On notera que cette « reprise », placée à l’Opéra national du Rhin sous la responsabilité de Tamara Heimbrock, assistante chevronnée, est bien plus qu’une simple remise en place de la production d’origine. Le principe d’y chanter en anglais mais d’y parler les dialogues en langue locale (en l’occurrence l’allemand pour Berlin) a été abandonné, et heureusement, au profit d’un plus raisonnable « tout en anglais ». Les costumes aussi ont été revus : toujours du streetwear, beaucoup de noir, de larges échancrures sur des muscles et des tatouages, mais aux allures réactualisées. Pas besoin en revanche de transporter ou reconstruire un décor : il n’y en a pas. La scène est vide, à quelques échelles et accessoires près, la dramaturgie visuelle étant assurée exclusivement par la danse et le jeu scénique, que des éclairages très travaillés suffisent à mettre en valeur : l’une des principales gageures du spectacle, faire ressentir l’agressivité urgente d’une mégalopole, sans finalement en montrer quoi que ce soit, est magistralement tenue. Une production qui retourne donc bien à l’essentiel : la haine, celle de l’autre, de celui qui est différent, de celui qui paraît encore étranger, même s’il ne l’est déjà plus vraiment, une haine qui ne semble pouvoir se résoudre que par la violence. On ressent particulièrement bien ces pulsions dans la chorégraphie d’Otto Pichler, certes encore tributaire de l’héritage de Jerome Robbins mais davantage terrienne, fortement ancrée dans le sol, d’une puissance que le Ballet du Rhin tente de restituer, mais en restant parfois en deçà de la violence éruptive qu’une véritable troupe de danseurs de Broadway, rompue à produire à volonté des décharges motrices d’une puissance complètement incroyable, pourrait y faire ressentir.


En fosse, la production bénéfice de la caution plus qu’autorisée de David Charles Abell, ancien jeune disciple de Bernstein, que le compositeur lui‑même avait chargé de revoir le matériel d’orchestre au moment où il a enregistré West Side Story, travail qui a servi à établir l’actuelle édition de référence, publiée chez Boosey & Hawkes. L’Orchestre symphonique de Mulhouse coopère dans la mesure de ses possibilités, en essayant d’acquérir les réflexes et les foucades de cette musique. Certes il n’y parvient pas complètement, mais l’essentiel est bien là. On apprécie aussi l’équilibre trouvé dans la sonorisation, jamais trop envahissante ni agressive.


Distribution cosmopolite mais très équilibrée, où chacun est encouragé à parler anglais avec son propre accent, même exotique, puisqu’aucune couleur locale new‑yorkaise n’est spécifiquement recherchée.
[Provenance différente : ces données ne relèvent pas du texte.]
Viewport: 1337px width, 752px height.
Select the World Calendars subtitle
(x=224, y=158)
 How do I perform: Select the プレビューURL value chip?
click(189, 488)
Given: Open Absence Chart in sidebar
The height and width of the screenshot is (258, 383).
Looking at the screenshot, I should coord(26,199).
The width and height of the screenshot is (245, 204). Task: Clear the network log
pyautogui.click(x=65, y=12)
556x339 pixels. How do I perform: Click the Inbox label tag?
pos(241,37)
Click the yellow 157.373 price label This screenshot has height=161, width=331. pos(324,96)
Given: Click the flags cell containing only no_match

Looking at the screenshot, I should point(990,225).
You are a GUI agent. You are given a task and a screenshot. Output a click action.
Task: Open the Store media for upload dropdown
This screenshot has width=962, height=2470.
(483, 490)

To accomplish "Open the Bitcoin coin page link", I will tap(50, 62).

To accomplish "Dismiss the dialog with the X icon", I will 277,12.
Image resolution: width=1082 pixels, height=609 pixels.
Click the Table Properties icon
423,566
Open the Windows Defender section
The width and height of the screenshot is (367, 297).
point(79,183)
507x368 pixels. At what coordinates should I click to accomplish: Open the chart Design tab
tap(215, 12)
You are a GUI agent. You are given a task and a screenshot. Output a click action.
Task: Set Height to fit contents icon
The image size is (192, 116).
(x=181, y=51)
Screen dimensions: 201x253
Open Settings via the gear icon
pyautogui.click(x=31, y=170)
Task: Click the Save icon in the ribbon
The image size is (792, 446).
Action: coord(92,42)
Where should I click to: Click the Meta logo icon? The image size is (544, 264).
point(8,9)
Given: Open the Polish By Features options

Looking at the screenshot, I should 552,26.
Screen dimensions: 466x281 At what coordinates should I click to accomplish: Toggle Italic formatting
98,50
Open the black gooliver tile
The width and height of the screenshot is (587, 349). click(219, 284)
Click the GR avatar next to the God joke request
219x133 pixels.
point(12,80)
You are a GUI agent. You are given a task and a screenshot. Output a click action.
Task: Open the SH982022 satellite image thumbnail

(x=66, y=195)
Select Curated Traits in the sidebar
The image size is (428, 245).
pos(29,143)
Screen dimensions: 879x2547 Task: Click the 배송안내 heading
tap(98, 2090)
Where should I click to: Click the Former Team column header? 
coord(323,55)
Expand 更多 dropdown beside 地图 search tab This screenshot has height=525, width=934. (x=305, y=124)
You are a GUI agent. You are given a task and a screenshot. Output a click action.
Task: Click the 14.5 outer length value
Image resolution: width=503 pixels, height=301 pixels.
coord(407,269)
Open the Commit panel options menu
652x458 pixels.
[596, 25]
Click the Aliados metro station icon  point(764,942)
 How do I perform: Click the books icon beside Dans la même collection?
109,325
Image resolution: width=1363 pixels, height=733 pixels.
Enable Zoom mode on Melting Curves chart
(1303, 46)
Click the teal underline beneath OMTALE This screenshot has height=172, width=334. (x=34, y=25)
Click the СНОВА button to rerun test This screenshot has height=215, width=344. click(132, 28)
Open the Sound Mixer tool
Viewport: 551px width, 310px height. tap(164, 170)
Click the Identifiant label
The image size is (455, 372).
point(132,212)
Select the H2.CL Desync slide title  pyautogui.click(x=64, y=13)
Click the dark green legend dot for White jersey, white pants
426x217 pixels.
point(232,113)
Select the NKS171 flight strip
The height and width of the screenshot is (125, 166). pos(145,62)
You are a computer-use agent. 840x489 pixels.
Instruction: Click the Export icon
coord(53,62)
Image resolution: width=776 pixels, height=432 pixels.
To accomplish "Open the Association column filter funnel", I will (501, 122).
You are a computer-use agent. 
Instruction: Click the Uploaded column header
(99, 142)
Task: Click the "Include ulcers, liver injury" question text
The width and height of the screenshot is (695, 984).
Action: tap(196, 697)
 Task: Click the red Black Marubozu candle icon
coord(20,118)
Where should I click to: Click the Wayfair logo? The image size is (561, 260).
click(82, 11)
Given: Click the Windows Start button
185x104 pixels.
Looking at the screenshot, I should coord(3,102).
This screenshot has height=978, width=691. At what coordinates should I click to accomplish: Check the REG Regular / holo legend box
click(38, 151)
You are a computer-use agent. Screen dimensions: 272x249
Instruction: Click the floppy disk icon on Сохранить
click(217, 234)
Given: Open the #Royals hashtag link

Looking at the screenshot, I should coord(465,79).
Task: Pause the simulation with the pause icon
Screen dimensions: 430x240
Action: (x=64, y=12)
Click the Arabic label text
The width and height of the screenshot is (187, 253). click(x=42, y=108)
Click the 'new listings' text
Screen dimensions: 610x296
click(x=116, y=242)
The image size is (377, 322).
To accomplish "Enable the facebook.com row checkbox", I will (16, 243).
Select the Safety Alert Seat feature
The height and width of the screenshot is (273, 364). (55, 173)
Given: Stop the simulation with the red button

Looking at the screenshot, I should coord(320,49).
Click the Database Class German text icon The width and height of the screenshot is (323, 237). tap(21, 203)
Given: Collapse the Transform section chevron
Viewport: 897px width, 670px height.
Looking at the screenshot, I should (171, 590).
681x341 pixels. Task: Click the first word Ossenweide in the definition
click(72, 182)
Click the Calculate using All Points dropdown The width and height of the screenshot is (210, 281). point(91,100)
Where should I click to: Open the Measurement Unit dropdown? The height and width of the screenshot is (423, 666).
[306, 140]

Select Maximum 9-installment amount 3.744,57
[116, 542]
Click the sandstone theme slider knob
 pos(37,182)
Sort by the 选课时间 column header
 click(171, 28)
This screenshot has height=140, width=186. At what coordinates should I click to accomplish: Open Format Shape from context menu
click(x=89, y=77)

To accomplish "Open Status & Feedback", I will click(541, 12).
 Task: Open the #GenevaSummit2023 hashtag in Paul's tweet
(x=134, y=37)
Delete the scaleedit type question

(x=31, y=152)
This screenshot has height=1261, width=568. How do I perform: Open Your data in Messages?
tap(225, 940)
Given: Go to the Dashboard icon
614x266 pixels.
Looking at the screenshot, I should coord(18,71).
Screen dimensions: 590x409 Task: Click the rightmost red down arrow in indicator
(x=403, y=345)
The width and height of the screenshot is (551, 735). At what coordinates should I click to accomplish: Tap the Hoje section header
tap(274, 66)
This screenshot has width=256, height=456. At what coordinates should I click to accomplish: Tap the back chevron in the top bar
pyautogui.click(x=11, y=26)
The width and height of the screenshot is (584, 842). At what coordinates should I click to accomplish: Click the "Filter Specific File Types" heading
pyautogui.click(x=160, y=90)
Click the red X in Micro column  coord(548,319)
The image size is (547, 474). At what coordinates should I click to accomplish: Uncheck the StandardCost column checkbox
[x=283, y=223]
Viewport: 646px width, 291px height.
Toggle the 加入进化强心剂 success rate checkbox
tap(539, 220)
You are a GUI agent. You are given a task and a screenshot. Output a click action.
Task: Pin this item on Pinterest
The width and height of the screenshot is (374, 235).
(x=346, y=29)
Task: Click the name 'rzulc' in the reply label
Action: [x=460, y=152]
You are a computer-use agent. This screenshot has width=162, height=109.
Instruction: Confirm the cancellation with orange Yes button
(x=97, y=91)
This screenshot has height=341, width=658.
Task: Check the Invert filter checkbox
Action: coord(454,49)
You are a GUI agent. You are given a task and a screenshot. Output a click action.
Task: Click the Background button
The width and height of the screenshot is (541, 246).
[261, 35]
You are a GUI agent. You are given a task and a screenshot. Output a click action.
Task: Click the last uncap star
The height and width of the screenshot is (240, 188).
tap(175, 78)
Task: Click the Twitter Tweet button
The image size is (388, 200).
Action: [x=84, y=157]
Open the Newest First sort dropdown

Le rôle turbulent d’Anita n’est pas confié à une chanteuse mais à une actrice dotée d’une bonne voix : excellente performance d’Amber Kennedy, en dépit des quelques raucités et feulements plus tripaux qui nous manquent. Le chanteur le plus typique d’une certaine image de Broadway reste Mike Schwitter, jeune premier bien chantant et propre sur lui, au beau timbre et aux aigus en voix mixte académiquement négociés : un vrai talent, mais un personnage qu’on peine à imaginer issu d’un groupe de gouapes de banlieue. Quant à la soprano néo‑zélandaise Madison Nonoa, elle interprète habituellement aussi Suzanne dans Les Noces de Figaro ou Lauretta dans Gianni Schicchi, ce qui s’entend bien : une jolie ligne de chant des aigus délicieux, et une composition du rôle de Maria, toute en fraîcheur et en nuances sensibles, qui s’impose sans peine, sauf au moment du finale, longue séquence de pleurs et de déploration (trop longue ?), où une vraie dimension de tragédienne lui fait complètement défaut.


Donc quelques petits défauts d’adéquation ici ou là, et quelques manques de jusqu’au‑boutisme, mais une soirée d’une belle intensité, de celles que l’on n’oublie pas.